Quote each of the records below word for word, from the first to the last.

Data provided:
■ ■ ■ ■
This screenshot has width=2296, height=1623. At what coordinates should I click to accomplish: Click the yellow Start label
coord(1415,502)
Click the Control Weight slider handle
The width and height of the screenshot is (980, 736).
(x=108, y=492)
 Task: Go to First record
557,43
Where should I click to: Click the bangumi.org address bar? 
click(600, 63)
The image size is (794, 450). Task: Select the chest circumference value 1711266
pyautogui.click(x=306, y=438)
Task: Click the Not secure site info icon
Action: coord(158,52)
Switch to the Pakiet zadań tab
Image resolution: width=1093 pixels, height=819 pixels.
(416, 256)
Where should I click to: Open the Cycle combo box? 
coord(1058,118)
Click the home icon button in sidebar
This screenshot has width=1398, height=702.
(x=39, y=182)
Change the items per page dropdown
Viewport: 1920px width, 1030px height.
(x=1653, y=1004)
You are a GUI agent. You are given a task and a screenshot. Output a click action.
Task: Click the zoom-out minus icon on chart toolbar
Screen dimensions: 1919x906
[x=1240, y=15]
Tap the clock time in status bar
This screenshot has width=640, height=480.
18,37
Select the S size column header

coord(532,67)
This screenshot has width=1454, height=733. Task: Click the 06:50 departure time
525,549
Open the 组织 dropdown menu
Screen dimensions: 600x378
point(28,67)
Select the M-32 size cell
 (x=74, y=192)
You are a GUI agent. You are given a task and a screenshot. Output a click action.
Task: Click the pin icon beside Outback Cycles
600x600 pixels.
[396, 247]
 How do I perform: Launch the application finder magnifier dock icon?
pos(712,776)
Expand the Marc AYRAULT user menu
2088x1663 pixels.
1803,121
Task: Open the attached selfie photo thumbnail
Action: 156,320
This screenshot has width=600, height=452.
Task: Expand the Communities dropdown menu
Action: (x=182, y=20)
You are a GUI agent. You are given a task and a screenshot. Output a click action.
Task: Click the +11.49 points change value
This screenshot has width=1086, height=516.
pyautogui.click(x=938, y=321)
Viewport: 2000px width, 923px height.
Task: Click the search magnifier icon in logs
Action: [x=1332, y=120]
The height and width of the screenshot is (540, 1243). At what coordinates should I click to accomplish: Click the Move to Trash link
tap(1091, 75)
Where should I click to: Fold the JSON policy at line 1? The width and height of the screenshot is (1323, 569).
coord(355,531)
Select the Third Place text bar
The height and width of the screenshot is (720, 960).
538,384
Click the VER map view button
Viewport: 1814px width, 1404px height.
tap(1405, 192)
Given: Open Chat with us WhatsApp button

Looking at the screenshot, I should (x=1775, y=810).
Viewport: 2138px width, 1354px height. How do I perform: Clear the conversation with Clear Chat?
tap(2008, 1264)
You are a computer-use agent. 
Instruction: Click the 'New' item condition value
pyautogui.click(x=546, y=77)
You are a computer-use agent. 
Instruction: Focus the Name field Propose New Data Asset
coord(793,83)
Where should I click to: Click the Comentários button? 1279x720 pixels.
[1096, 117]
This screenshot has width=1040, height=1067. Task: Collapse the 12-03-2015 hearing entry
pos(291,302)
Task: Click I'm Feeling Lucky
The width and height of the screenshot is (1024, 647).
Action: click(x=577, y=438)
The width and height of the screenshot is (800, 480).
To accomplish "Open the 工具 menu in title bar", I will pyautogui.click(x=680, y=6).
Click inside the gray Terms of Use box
■ ■ ■ ■
Final result:
This screenshot has width=2296, height=1623. At what coordinates should I click to accomplish: Click the yellow Start label
coord(1415,502)
Click the Control Weight slider handle
The width and height of the screenshot is (980, 736).
(x=108, y=492)
 Task: Go to First record
557,43
Where should I click to: Click the bangumi.org address bar? 
click(600, 63)
The image size is (794, 450). Task: Select the chest circumference value 1711266
pyautogui.click(x=306, y=438)
Task: Click the Not secure site info icon
Action: coord(158,52)
Switch to the Pakiet zadań tab
Image resolution: width=1093 pixels, height=819 pixels.
(416, 256)
Where should I click to: Open the Cycle combo box? 
coord(1058,118)
Click the home icon button in sidebar
This screenshot has width=1398, height=702.
(x=39, y=182)
Change the items per page dropdown
Viewport: 1920px width, 1030px height.
(x=1653, y=1004)
You are a GUI agent. You are given a task and a screenshot. Output a click action.
Task: Click the zoom-out minus icon on chart toolbar
Screen dimensions: 1919x906
[x=1240, y=15]
Tap the clock time in status bar
This screenshot has width=640, height=480.
18,37
Select the S size column header

coord(532,67)
This screenshot has width=1454, height=733. Task: Click the 06:50 departure time
525,549
Open the 组织 dropdown menu
Screen dimensions: 600x378
point(28,67)
Select the M-32 size cell
 (x=74, y=192)
You are a GUI agent. You are given a task and a screenshot. Output a click action.
Task: Click the pin icon beside Outback Cycles
600x600 pixels.
[396, 247]
 How do I perform: Launch the application finder magnifier dock icon?
pos(712,776)
Expand the Marc AYRAULT user menu
2088x1663 pixels.
1803,121
Task: Open the attached selfie photo thumbnail
Action: 156,320
This screenshot has width=600, height=452.
Task: Expand the Communities dropdown menu
Action: (x=182, y=20)
You are a GUI agent. You are given a task and a screenshot. Output a click action.
Task: Click the +11.49 points change value
This screenshot has width=1086, height=516.
pyautogui.click(x=938, y=321)
Viewport: 2000px width, 923px height.
Task: Click the search magnifier icon in logs
Action: [x=1332, y=120]
The height and width of the screenshot is (540, 1243). At what coordinates should I click to accomplish: Click the Move to Trash link
tap(1091, 75)
Where should I click to: Fold the JSON policy at line 1? The width and height of the screenshot is (1323, 569).
coord(355,531)
Select the Third Place text bar
The height and width of the screenshot is (720, 960).
538,384
Click the VER map view button
Viewport: 1814px width, 1404px height.
tap(1405, 192)
Given: Open Chat with us WhatsApp button

Looking at the screenshot, I should (x=1775, y=810).
Viewport: 2138px width, 1354px height. How do I perform: Clear the conversation with Clear Chat?
tap(2008, 1264)
You are a computer-use agent. 
Instruction: Click the 'New' item condition value
pyautogui.click(x=546, y=77)
You are a computer-use agent. 
Instruction: Focus the Name field Propose New Data Asset
coord(793,83)
Where should I click to: Click the Comentários button? 1279x720 pixels.
[1096, 117]
This screenshot has width=1040, height=1067. Task: Collapse the 12-03-2015 hearing entry
pos(291,302)
Task: Click I'm Feeling Lucky
The width and height of the screenshot is (1024, 647).
Action: click(x=577, y=438)
The width and height of the screenshot is (800, 480).
To accomplish "Open the 工具 menu in title bar", I will pyautogui.click(x=680, y=6).
Click inside the gray Terms of Use box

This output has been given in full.